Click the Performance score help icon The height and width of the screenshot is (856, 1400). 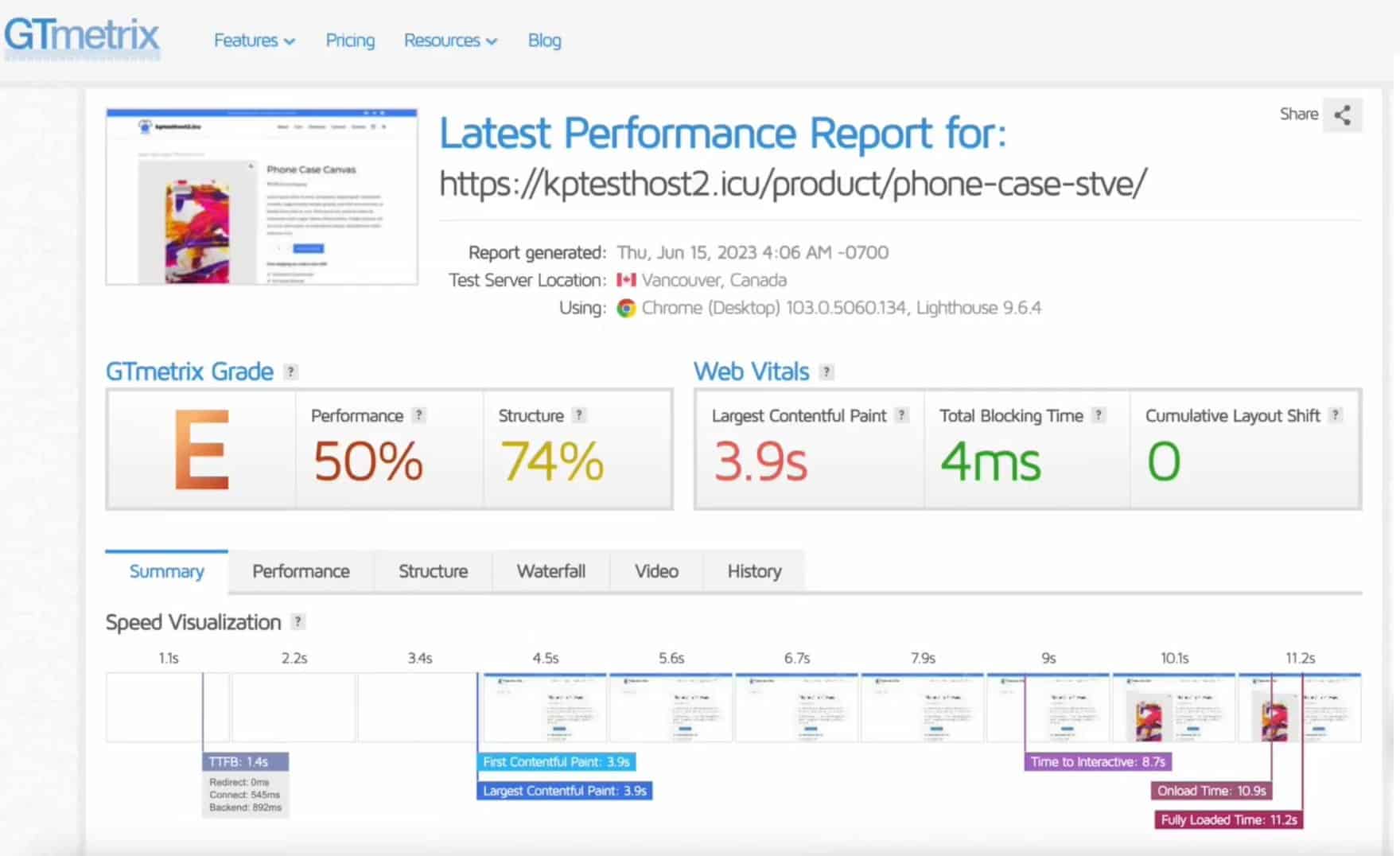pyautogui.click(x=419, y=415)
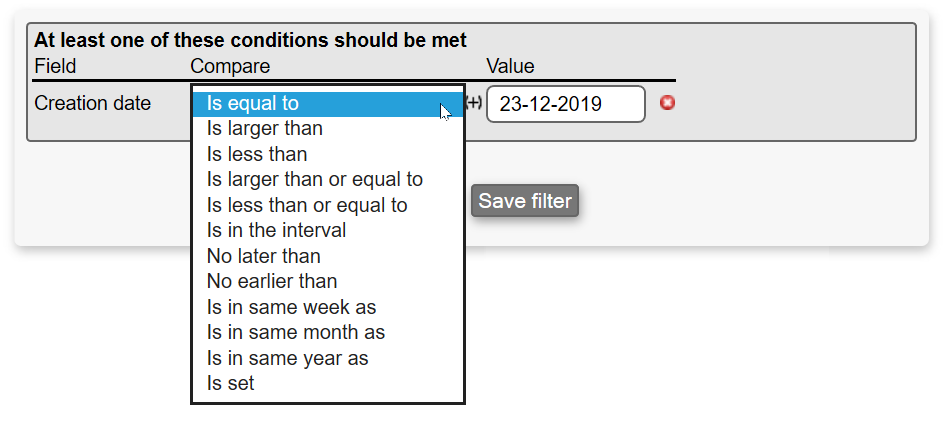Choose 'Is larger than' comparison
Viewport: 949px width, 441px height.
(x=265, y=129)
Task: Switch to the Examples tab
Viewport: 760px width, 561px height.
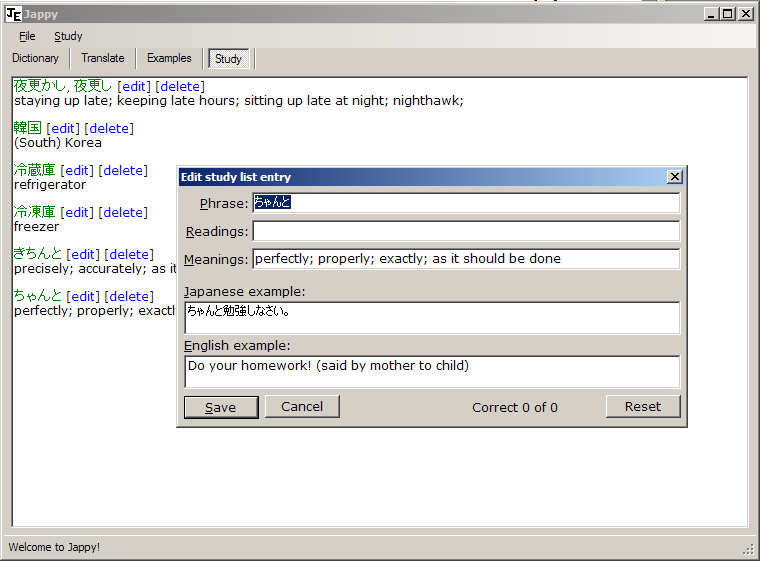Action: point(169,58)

-*-

#### INSTRUCTIONS FOR THE TASK
Reproduce the material above verbatim, starting at the line containing "Task: Switch to the Examples tab" and ending at the final line of the material, omitting the pictures.

#### PROBLEM SOLUTION
Task: Switch to the Examples tab
Viewport: 760px width, 561px height.
Action: point(169,58)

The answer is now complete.